In accordance with network on a chip architecture, examples of operations to be performed by the router 112 include receiving a packet destined for a computing resource within the cluster 110 from outside the cluster 110 and/or transmitting a packet originating within the cluster 110 destined for a computing resource inside or outside the cluster 110. A computing resource within the cluster 110 may be, for example, the cluster memory 118 or any of the processing engines 120 within the cluster 110. A computing resource outside the cluster 110 may be, for example, a computing resource in another cluster 110 of the computer device 102, the device controller 106 of the processing device 102, or a computing resource on another processing device 102. In some implementations, the router 112 also transmits a packet to the router 104 even if the packet may target a resource within itself. In some cases, the router 104 implements a loopback path to send the packet back to the originating cluster 110 if the destination resource is within the cluster 110.

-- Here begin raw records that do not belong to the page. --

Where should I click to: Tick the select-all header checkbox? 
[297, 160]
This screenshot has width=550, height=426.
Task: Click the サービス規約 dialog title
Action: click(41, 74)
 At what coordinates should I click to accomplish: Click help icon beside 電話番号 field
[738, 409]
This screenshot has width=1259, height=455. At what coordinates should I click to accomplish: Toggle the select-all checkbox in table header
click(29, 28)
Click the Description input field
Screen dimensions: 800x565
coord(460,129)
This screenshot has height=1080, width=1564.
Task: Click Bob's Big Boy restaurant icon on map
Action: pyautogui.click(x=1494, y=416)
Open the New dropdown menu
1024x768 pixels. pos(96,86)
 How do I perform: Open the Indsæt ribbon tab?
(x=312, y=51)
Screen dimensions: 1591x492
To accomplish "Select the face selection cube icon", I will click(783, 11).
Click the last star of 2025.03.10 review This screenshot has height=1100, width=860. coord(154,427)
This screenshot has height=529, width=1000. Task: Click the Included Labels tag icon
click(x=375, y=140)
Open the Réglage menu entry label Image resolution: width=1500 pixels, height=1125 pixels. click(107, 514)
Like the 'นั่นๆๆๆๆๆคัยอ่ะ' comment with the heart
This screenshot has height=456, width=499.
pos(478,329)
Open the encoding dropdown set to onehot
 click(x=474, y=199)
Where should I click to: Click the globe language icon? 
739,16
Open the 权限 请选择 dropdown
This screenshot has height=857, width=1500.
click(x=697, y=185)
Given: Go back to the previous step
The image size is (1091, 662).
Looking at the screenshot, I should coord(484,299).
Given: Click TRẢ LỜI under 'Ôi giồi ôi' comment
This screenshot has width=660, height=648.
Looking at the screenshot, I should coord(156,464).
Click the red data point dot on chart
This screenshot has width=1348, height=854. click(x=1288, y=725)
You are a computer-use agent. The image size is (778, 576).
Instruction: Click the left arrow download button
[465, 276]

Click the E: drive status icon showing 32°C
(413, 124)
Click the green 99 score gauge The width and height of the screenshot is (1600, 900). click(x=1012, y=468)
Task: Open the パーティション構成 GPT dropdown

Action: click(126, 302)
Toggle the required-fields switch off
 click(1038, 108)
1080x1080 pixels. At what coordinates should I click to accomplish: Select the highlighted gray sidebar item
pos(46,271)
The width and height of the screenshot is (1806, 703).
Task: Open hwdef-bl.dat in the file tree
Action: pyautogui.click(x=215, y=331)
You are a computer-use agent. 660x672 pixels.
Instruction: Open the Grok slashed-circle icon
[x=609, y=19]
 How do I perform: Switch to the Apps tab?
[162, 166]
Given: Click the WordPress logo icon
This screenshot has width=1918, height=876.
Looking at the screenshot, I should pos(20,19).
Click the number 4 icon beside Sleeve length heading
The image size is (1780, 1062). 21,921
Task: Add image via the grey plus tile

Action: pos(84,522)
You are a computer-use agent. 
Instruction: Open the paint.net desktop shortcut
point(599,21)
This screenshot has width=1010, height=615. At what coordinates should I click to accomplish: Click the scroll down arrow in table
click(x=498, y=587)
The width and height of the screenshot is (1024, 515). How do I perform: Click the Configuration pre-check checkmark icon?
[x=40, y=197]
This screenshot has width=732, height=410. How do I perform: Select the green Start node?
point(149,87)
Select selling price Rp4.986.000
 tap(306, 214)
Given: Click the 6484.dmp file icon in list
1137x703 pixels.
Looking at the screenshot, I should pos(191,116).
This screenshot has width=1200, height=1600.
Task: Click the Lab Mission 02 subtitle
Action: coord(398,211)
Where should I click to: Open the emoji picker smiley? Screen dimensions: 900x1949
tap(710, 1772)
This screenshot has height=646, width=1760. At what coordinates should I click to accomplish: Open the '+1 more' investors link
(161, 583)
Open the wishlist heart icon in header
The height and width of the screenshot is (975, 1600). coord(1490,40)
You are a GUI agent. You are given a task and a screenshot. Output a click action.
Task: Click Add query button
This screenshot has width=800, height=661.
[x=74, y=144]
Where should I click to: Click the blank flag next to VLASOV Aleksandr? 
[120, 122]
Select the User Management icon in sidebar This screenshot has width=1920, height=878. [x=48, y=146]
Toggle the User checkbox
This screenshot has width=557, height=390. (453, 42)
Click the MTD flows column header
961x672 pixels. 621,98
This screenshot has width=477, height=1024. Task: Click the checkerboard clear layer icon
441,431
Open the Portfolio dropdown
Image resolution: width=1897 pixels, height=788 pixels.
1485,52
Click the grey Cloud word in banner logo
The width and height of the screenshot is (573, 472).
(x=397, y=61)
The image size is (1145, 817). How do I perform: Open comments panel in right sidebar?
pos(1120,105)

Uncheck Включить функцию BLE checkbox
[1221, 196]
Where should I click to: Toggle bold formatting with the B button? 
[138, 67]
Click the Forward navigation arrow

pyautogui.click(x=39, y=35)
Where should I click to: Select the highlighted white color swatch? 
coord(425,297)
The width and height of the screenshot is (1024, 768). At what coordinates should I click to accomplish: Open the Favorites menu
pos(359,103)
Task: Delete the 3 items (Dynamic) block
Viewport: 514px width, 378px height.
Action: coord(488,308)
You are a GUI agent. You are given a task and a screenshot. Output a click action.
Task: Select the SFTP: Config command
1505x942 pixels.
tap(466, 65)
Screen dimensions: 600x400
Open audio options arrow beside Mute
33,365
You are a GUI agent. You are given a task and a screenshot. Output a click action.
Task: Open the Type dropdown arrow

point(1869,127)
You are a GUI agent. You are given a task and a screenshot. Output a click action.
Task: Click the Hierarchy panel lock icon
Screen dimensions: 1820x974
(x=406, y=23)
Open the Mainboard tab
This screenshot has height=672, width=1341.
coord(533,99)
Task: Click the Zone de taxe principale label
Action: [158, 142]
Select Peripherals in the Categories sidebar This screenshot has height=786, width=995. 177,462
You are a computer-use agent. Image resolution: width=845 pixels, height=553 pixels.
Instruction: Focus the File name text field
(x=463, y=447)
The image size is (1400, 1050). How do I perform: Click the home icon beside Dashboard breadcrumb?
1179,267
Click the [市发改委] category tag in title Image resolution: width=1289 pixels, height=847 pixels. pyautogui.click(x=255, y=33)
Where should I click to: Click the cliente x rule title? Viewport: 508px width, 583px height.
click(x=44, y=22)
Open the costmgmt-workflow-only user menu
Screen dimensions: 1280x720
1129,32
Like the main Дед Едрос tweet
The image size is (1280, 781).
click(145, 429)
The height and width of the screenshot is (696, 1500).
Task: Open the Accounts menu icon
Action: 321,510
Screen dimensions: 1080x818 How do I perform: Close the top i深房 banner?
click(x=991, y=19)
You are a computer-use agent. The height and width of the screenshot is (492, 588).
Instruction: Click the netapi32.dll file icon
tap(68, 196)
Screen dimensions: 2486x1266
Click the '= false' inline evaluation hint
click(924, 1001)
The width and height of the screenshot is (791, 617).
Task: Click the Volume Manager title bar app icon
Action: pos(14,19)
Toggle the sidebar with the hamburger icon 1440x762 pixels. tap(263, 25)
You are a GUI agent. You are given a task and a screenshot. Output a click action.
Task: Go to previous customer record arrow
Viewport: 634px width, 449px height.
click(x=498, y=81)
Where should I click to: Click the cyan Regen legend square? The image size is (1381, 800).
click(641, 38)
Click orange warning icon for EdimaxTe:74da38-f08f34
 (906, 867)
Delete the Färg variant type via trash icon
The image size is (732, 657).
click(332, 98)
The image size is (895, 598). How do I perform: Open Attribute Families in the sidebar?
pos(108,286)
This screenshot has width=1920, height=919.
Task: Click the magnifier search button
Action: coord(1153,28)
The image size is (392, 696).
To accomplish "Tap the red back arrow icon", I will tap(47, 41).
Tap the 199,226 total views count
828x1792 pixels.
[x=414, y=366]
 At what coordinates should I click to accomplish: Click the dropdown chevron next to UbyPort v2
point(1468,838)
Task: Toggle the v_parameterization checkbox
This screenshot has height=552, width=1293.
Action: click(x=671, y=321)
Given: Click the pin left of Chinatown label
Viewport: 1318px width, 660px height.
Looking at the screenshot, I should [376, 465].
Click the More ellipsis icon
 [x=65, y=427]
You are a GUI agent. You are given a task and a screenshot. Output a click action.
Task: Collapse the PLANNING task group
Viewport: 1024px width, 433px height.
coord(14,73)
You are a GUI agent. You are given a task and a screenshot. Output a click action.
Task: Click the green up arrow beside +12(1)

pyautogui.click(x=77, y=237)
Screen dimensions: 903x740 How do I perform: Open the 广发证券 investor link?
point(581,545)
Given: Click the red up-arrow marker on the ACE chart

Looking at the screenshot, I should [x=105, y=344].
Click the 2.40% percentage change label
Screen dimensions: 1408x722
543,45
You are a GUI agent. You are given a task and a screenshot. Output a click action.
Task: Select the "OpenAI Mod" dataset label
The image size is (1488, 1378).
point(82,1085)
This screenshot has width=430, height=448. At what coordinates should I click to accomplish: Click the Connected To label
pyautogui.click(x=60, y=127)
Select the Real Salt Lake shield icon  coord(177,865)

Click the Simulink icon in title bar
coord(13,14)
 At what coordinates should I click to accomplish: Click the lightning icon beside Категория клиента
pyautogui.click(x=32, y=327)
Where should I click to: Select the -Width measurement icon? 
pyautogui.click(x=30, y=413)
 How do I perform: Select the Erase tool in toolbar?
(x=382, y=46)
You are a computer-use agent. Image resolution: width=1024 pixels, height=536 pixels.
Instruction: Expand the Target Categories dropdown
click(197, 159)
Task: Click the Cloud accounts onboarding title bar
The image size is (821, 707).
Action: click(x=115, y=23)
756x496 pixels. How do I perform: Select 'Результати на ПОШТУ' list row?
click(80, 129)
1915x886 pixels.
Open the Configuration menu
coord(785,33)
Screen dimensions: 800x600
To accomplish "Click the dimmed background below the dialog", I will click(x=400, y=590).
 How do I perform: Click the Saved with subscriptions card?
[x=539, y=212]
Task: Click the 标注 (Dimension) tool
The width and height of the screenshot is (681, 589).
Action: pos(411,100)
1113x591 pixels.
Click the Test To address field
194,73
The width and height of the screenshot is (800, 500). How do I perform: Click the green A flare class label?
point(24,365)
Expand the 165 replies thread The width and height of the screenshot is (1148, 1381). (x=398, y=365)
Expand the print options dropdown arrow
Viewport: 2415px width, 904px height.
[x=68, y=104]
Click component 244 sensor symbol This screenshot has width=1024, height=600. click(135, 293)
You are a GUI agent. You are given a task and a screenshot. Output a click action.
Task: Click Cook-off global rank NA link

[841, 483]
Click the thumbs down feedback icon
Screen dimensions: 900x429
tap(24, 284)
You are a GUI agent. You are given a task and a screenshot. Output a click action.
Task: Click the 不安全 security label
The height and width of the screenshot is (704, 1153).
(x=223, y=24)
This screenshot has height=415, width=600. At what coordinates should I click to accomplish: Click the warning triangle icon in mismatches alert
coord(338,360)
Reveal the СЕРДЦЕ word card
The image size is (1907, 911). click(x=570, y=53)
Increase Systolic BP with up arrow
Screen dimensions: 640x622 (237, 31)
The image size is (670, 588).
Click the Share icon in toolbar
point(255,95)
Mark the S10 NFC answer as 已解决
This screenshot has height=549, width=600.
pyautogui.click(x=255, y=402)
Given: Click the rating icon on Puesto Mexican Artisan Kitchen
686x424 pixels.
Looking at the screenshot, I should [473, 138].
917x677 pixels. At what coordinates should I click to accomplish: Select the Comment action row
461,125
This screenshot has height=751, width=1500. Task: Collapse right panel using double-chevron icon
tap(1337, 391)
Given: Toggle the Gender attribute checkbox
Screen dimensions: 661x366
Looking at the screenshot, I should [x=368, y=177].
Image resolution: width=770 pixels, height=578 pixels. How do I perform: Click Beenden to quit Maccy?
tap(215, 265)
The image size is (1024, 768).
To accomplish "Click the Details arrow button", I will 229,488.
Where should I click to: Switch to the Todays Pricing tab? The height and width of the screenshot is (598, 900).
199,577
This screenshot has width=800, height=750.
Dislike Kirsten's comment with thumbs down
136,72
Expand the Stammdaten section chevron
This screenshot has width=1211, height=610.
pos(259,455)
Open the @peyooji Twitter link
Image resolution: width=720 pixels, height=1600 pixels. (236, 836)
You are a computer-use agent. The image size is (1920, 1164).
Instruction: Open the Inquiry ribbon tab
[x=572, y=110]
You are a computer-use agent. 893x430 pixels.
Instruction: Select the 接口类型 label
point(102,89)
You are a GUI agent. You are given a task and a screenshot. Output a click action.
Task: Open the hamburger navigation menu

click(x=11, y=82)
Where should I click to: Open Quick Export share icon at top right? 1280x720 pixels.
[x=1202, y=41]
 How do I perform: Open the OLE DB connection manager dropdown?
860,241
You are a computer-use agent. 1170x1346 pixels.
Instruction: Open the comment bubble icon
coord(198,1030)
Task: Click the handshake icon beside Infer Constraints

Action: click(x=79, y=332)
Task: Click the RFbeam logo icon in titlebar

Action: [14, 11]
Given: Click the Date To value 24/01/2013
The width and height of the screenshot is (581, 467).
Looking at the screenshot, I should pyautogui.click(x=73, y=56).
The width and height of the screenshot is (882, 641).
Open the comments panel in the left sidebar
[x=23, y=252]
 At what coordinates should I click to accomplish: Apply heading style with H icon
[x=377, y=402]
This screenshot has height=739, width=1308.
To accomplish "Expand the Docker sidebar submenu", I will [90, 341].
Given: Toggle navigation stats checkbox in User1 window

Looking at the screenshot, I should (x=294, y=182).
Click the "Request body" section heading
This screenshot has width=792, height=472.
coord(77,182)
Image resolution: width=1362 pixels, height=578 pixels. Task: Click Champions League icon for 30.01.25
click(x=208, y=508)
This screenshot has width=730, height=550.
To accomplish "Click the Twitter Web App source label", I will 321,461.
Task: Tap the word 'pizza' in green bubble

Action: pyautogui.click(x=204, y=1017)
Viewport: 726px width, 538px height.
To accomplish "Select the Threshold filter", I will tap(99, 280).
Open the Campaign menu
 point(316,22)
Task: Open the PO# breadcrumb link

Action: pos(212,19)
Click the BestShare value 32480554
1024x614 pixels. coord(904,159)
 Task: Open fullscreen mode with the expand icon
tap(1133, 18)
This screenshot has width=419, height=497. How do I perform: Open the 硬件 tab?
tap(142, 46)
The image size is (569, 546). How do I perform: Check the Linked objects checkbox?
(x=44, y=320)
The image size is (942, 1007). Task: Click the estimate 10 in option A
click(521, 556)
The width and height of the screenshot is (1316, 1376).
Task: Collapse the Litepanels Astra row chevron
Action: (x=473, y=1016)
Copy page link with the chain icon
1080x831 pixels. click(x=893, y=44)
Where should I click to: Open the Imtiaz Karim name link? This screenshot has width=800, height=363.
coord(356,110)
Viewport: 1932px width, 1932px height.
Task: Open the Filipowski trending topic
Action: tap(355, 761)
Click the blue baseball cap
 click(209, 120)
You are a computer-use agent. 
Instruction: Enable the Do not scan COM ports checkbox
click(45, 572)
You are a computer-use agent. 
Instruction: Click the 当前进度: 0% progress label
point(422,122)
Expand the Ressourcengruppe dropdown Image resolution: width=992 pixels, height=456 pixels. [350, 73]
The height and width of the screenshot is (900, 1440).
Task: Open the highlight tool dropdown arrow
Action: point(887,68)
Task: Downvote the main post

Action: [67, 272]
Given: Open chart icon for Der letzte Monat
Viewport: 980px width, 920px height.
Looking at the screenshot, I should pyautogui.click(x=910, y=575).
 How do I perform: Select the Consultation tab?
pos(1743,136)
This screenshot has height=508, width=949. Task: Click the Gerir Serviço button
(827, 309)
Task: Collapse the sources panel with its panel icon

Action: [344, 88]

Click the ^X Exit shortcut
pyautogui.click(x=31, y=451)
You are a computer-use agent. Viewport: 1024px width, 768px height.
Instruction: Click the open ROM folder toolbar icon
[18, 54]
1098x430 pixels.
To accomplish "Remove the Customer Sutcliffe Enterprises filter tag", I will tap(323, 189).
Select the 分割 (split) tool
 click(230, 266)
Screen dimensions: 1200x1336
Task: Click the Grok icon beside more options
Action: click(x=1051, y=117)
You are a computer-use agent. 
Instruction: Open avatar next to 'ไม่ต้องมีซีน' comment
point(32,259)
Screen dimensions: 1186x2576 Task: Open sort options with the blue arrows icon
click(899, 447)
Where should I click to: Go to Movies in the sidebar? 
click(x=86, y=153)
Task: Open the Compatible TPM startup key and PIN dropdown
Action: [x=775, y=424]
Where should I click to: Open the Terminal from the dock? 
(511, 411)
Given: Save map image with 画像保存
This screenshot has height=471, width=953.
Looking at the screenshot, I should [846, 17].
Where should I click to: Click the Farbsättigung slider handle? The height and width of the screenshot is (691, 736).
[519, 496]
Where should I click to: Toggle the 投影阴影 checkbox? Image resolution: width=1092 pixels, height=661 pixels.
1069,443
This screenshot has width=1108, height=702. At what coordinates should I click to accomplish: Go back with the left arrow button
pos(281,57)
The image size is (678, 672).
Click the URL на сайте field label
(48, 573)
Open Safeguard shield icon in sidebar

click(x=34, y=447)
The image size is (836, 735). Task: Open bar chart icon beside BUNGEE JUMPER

In some implementations, the cluster controller 116 sends packets, for example, as a response to a read request, or as unsolicited data sent by hardware for error or status report. The cluster controller 116 also receives packets, for example, packets with opcodes to read or write data. In some implementations, the cluster controller 116 is a microcontroller, for example, one of the ARM® Cortex-M microcontrollers and includes one or more cluster control registers (CCRs) that provide configuration and control of the cluster 110. In other implementations, instead of using a microcontroller, the cluster controller 116 is custom made to implement any functionalities for handling packets and controlling operation of the router 112. Here, the functionalities may be referred to as custom logic and may be implemented, for example, by FPGA or other specialized circuitry. Regardless of whether it is a microcontroller or implemented by custom logic, the cluster controller 116 may implement a fixed-purpose state machine encapsulating packets and memory access to the CCRs.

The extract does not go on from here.